Just some random thoughts on the subject.
I still see a distinction between Triggly and the neurotic ‘trained’ to be that way by a narcissist. The neurotic is on edge because of the sheer caprice of the early environment and is always concerned (on edge, heightened amygdala), to the point of over-stressing, about repeats of earlier stressors.
In contrast, do the marshmallows (i.e. Triggly), who have had no such negative stressors, even see the triggers coming? Isn’t Triggly losing it because she can’t process any information at all that challenges the narrow marshmallow existence she has lived (i.e. this is an entirely new phenomenon to her)?
Roosevelt and the whole high command were so amygdala-hijacked that when the Japs attacked Guam ten hours later, they once again achieved total surprise.

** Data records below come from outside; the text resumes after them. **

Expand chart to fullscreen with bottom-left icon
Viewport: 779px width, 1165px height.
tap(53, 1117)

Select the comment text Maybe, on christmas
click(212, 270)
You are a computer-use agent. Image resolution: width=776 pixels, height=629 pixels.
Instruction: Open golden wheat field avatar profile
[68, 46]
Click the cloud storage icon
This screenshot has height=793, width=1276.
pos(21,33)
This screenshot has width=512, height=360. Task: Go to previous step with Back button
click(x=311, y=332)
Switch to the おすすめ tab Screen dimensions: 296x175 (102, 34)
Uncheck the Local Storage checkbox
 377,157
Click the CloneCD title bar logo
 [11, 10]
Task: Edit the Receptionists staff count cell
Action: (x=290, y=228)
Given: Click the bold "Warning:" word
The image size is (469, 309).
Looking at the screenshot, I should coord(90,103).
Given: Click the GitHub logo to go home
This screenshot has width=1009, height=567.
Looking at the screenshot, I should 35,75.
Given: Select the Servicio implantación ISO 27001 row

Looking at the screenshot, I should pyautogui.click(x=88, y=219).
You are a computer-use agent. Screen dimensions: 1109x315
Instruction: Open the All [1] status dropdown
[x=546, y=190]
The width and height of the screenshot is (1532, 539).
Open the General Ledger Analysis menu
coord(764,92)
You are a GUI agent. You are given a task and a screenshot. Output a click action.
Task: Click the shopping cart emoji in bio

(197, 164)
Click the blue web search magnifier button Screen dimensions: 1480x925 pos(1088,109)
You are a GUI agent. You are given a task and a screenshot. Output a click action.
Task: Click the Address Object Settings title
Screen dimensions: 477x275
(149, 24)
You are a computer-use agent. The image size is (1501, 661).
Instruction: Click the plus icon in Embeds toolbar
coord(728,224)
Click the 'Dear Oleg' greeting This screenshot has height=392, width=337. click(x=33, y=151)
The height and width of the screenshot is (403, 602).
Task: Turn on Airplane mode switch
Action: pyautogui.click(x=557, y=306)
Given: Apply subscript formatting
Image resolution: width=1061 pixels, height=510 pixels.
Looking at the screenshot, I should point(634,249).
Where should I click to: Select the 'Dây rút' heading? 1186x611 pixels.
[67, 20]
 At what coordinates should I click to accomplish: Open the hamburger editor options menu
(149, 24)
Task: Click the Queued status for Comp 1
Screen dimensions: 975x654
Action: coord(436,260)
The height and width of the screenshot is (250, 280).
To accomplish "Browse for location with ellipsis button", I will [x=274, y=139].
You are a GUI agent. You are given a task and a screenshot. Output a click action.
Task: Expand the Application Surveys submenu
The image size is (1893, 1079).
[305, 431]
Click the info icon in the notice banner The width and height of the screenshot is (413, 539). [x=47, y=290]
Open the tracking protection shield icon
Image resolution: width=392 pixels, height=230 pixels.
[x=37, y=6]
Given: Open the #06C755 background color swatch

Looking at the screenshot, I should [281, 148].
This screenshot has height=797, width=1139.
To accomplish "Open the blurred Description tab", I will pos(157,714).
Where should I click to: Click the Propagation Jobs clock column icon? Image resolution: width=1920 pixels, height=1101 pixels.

Roosevelt and Obama greatly weakened our military to pay for socialism at home. Obama further crippled their combat effectiveness by imposing feminism and diversity. If you enlist today, you’re signing up for the next Bataan Death March. Let the gays, trannies, dykes, barrack whores, Blacks, Latinos, and Muslims have that honor.
And if you’re ever on an extended deployment, your wife will fuck other men and then divorce-rape you when you get home; this happens all the time. A country that allows such outrages is not worth fighting for.